§ **PROBLEM SET**:
1 – Decide whether each statement below agrees with the peer review of the animal-training paper. Answer yes or no for each, and quote the exact words from the review that decide it.
(a) The confidence rating given is 3-Expert.
(b) Reviewer 3's summary describes the technique as applied to instrumental conditioning tasks.
(c) The first review says the dw of different realisations in Figure 2 are identical.
2 – Extend the peer review of the animal-training paper, starting after its last sentence.

§ **SOURCE**:
Qualitative Assessment

This is an innovative study that establishes a nice model-based method to optimize animal learning of a task. It addresses a simple task and simple model but this is challenging enough and a good foundation from which to build. The authors don’t yet applying this method to real experiments, but I’m sure that’s coming soon, and it’s not needed here to demonstrate their technical advance. - There should be some discussion of the impact of the restriction to a memory-less model of reward (tau = 0). - Figure 4 – define success rate. Better explain why success is so low (because you’re giving essentially adversarial examples?). Why is expected reward worse than for the random stimulus presentation schedule? - Figure 4 – The performance measures are interesting, but the how well does the model learn the desired weights (which is the expressed goal of the model)? - L is likelihood of data or likelihood of weights? - Figure 2 - dw of different realisations are not identical but there is a strong correlation. - Define “lazy fluke”. - It would be appropriate to address/cite Christian Machens’ work on optimal stimulus ensembles (http://www.ncbi.nlm.nih.gov/pubmed/16055067) and, especially, Liam Paninski’s work on optimizing stimuli to maximize information about an underlying model (http://www.stat.columbia.edu/~liam/research/pubs/pbr.pdf).

Confidence in this Review

3-Expert (read the paper in detail, know the area, quite certain of my opinion)


Reviewer 3

Summary

This paper presents a technique for optimizing training to shape an animal's choice behavior. It is essentially an adaptive optimal experimental design technique applied to instrumental conditioning tasks. The authors show using simulations and analysis of rat choice data that the model and algorithm can be used effectively (though see my comments below).

§ **DATA BLOCK**:
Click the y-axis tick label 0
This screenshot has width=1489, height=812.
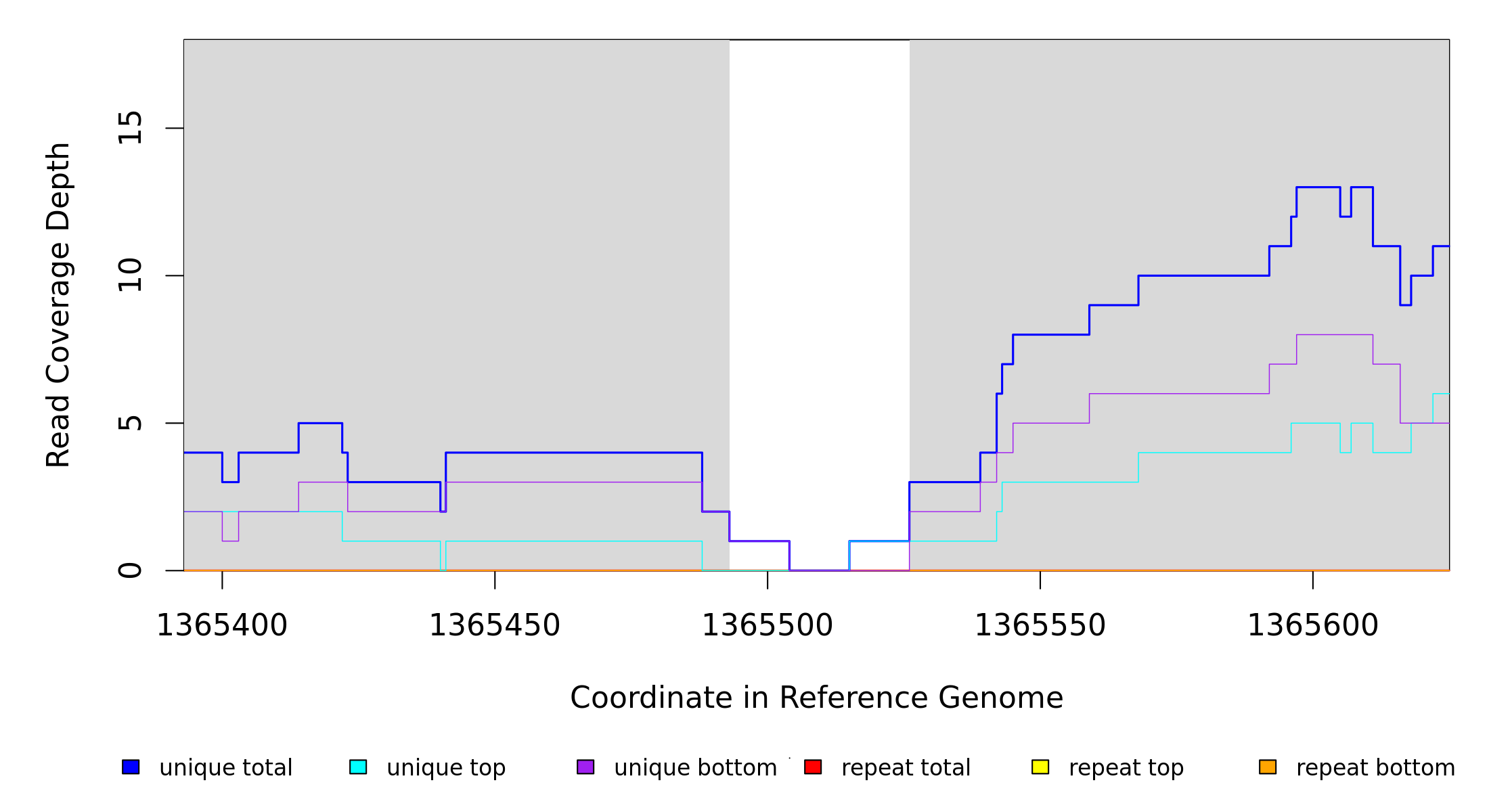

§ **REPLIES**:
1 –
(a) Yes: "3-Expert (read the paper in detail, know the area, quite certain of my opinion)"
(b) Yes: "It is essentially an adaptive optimal experimental design technique applied to instrumental conditioning tasks."
(c) No: "dw of different realisations are not identical but there is a strong correlation."

2 –
Qualitative Assessment

The paper is strong from a technical point of view and very well-written. My main concerns are as follows: 1) The authors only consider a single learning algorithm (based on policy gradient). Yet many others have been considered in the instrumental learning literature. Model comparison would be particularly valuable here. 2) I don't understand why win-stay/lose-switch is considered incompatible with value-based learning algorithms. 3) There is no validation of the optimal training technique in a real experimental preparation. As this is the core of the paper, I think this is a big gap. 4) I appreciate that this is a novel application of optimal experimental design, but beyond that the main theoretical ideas are not novel.

Confidence in this Review

3-Expert (read the paper in detail, know the area, quite certain of my opinion)


Reviewer 4

Summary

Assuming a policy gradient learning algorithm describes the animal's internal learning rule, the algorithm's hyper-parameters are estimated based on observed behavior. The author's provide an experimental design framework in order to select stimuli that will drive learning toward a desired location in the parameter space.

Qualitative Assessment

It is not novel to infer the learning rules underlying an animal’s behavioral changes during training, cf. e.g. the tutorial review by N Daw 2011. Indeed relating quantities of RL algorithms to fMRI signals is fairly common. Using the inferred algorithm for adaptive optimal training seems a nice idea, however it remained unclear how an experimenter would choose the abstract goal weight w*. (E.g. simulate the reverse engineered learning rule with the stimulus-response associations the animal should learn in silico to get w* and use this when actually training the animal?)

Confidence in this Review

1-Less confident (might not have understood significant parts)


Reviewer 5

Summary

This paper proposes a new way to define experiments for animal behavioural training. It consists of two main contributions: 1) Derive a policy-gradient setup to quantify animal choice behaviour during training. 2) Show how to make optimise the stimulus statistic online in order to direct an animal's policy towards a target policy. Contribution 1 is used on experimental data and provides consistent estimates of known animal's behaviour. Contribution 2 is tested on synthetic data for now, but provides really important insights into ways to improve on current techniques used in animal training.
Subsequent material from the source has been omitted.